▶ What needs to be done
What the answer must contain is every line of the records, exactly, with no pictures.

▶ Source material
-=-=-=-=-

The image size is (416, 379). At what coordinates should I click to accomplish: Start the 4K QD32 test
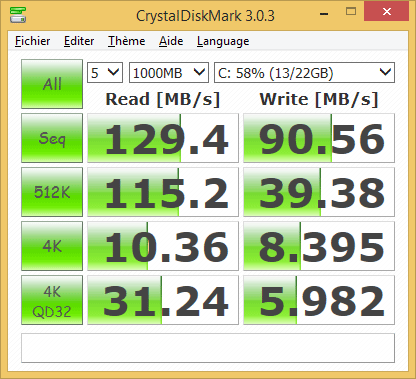point(52,300)
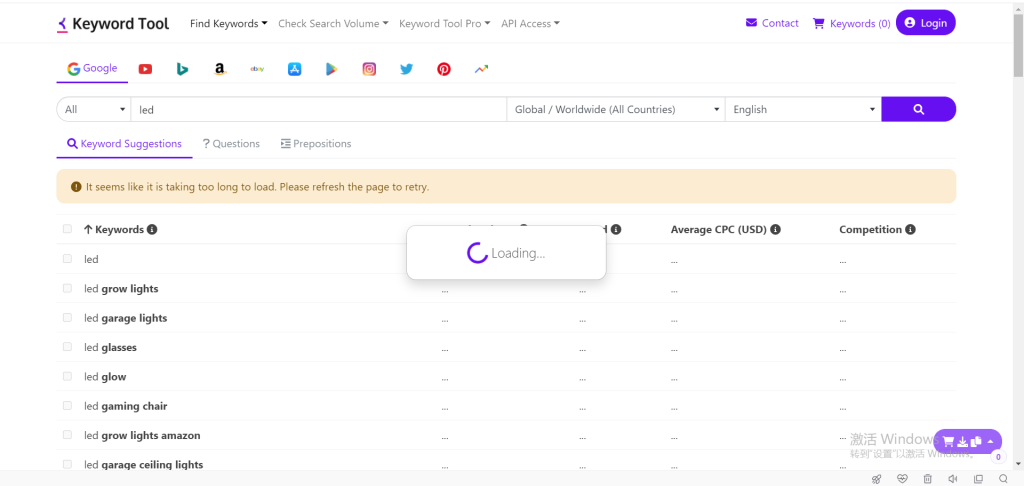The image size is (1024, 486).
Task: Expand the Find Keywords menu
Action: tap(228, 23)
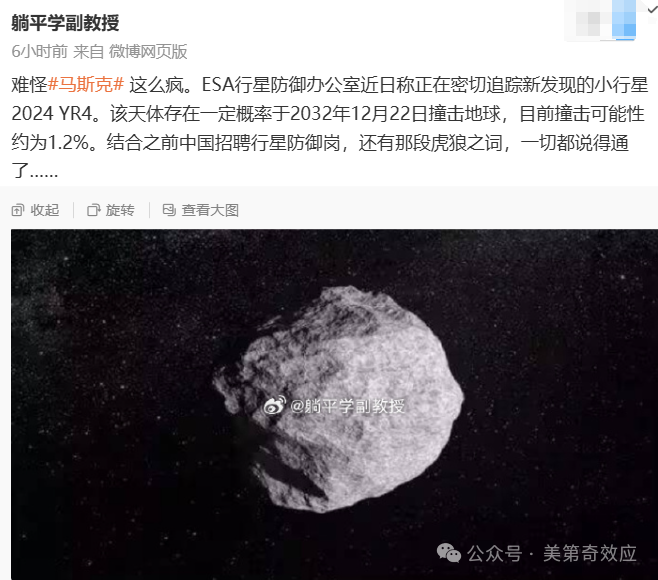Click the @躺平学副教授 watermark text on image
The width and height of the screenshot is (658, 580).
click(347, 406)
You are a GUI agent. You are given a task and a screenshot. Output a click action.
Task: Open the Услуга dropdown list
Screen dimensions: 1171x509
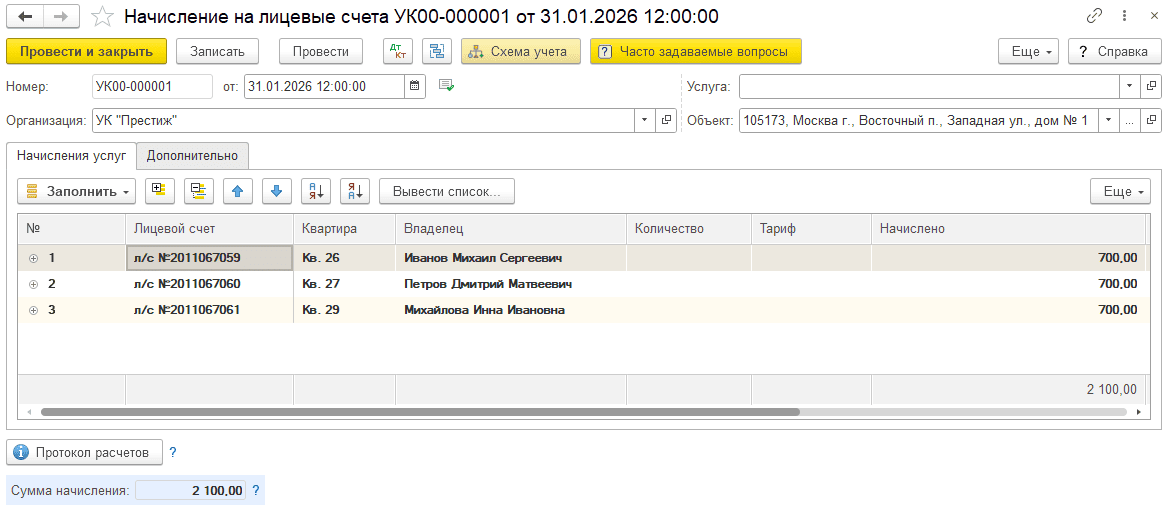click(1129, 87)
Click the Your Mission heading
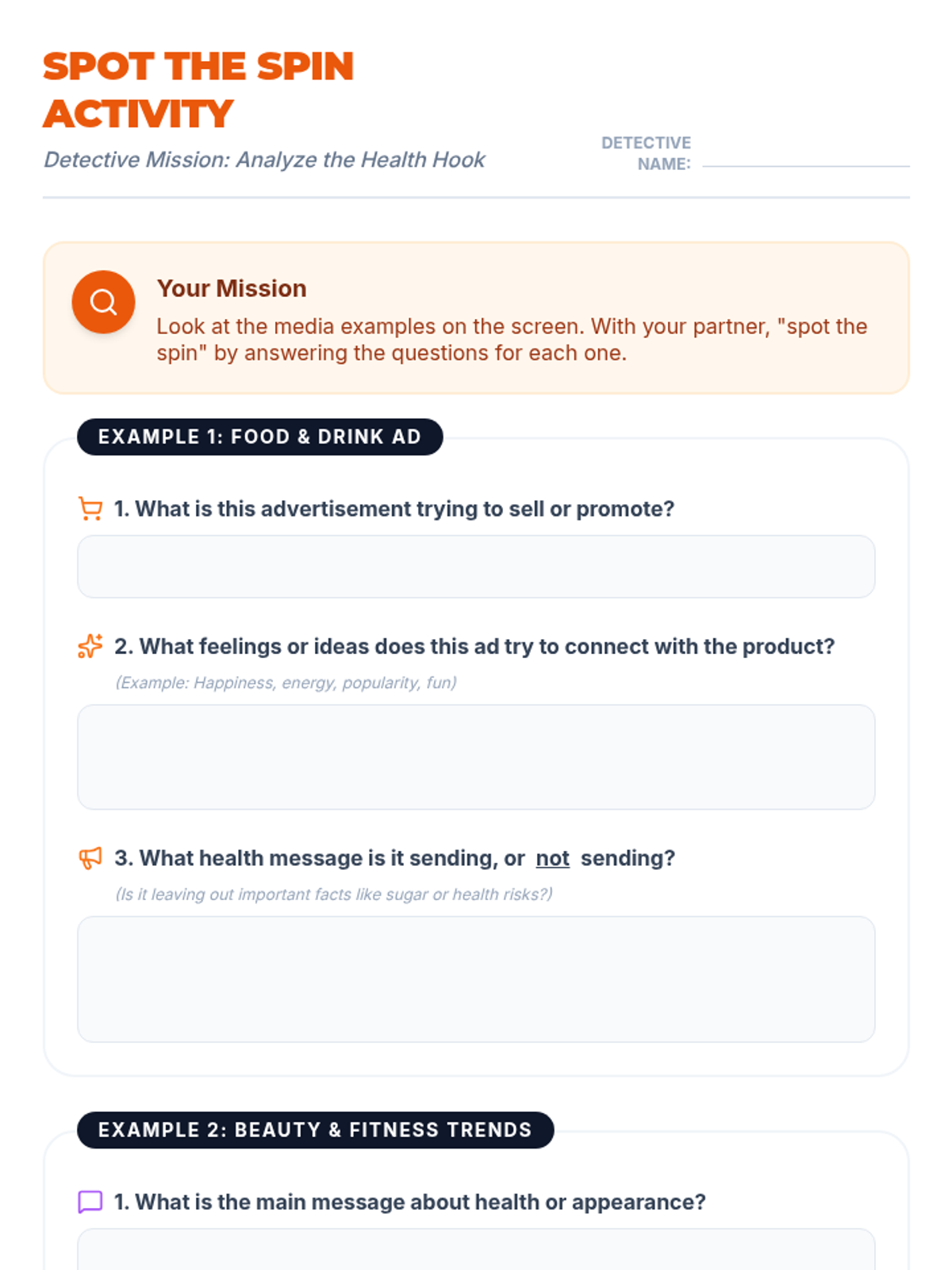The image size is (952, 1270). point(232,288)
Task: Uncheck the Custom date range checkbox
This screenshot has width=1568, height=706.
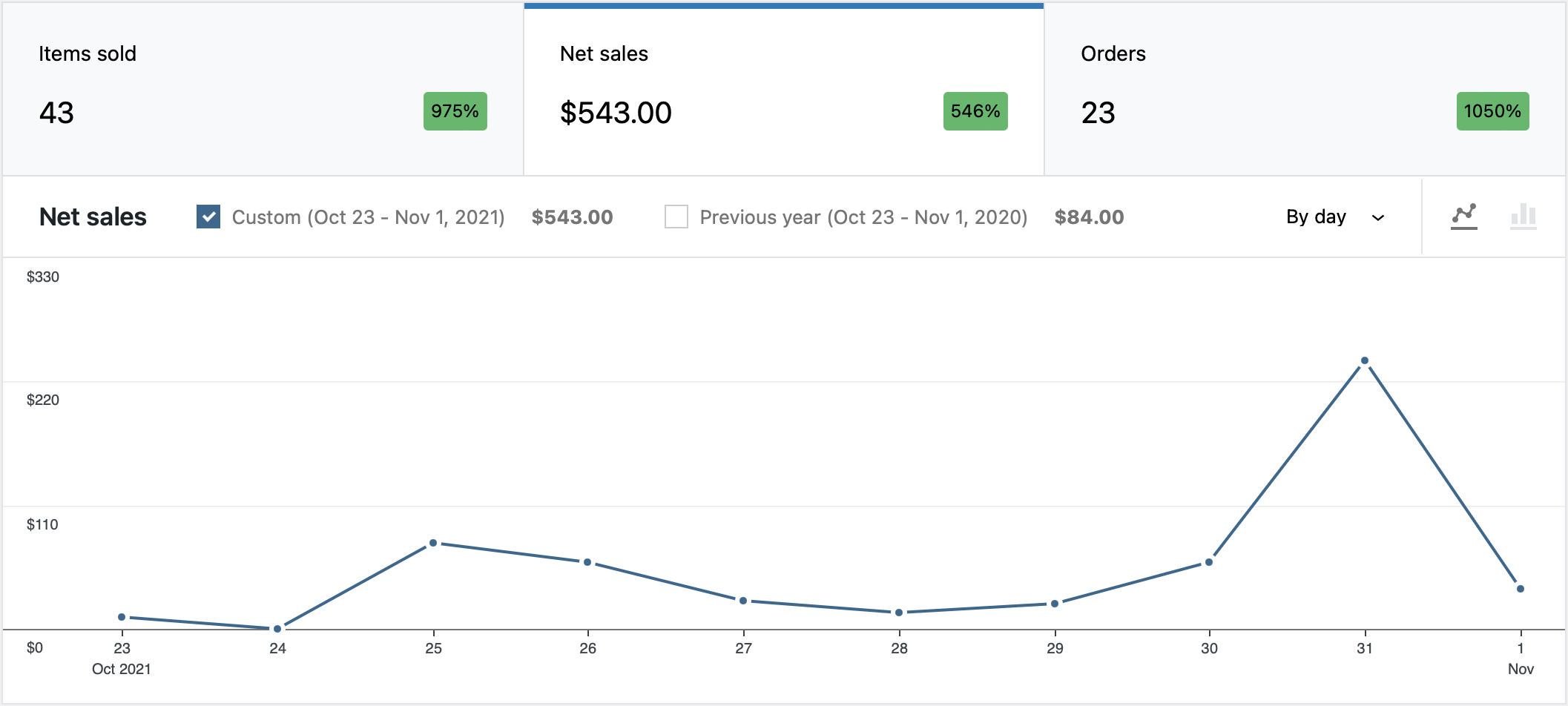Action: tap(208, 217)
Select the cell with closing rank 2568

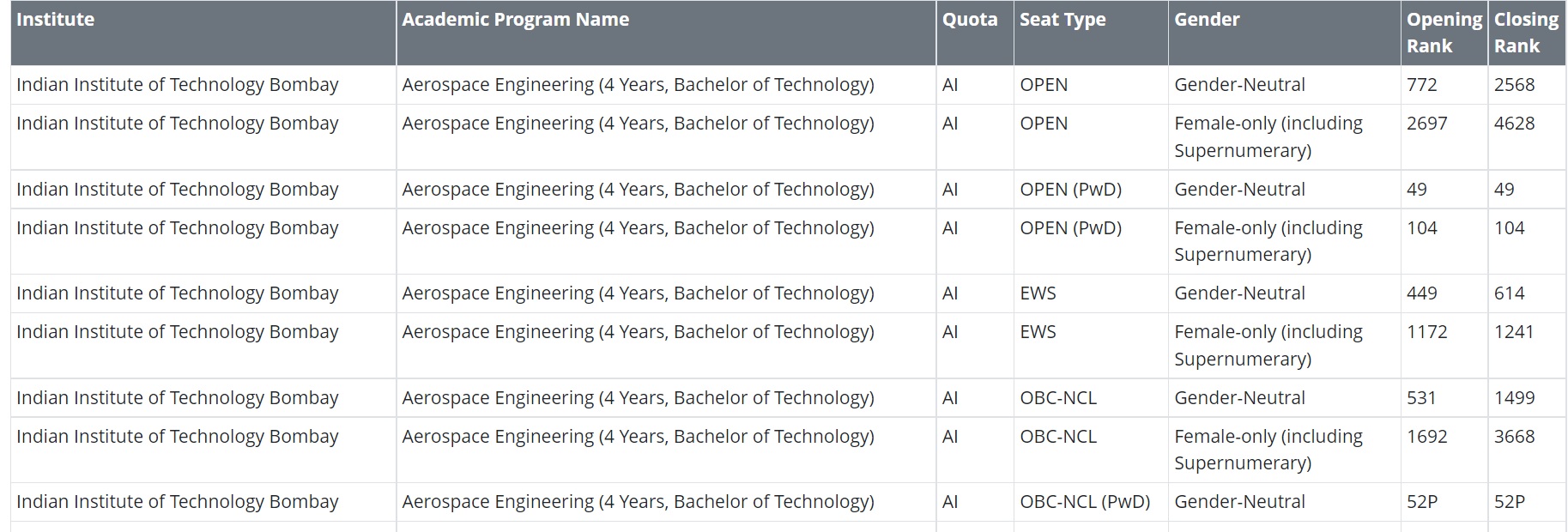(x=1514, y=85)
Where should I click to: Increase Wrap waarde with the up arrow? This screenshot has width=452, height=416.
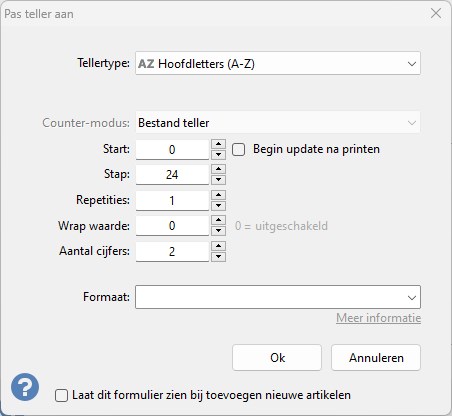pyautogui.click(x=218, y=220)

-=-=-=-=-

▶ Answer box
The image size is (416, 379). At what coordinates should I click to accomplish: Start the 4K QD32 test
point(52,300)
The image size is (1024, 486).
Task: Expand the Find Keywords menu
Action: tap(228, 23)
Click the @躺平学副教授 watermark text on image
The width and height of the screenshot is (658, 580).
click(347, 406)
You are a GUI agent. You are given a task and a screenshot. Output a click action.
Task: Open the Услуга dropdown list
Screen dimensions: 1171x509
click(1129, 87)
Click the Your Mission heading
The image size is (952, 1270). point(232,288)
Task: Uncheck the Custom date range checkbox
This screenshot has width=1568, height=706.
Action: tap(208, 217)
Select the cell with closing rank 2568

(x=1514, y=85)
Where should I click to: Increase Wrap waarde with the up arrow? This screenshot has width=452, height=416.
pyautogui.click(x=218, y=220)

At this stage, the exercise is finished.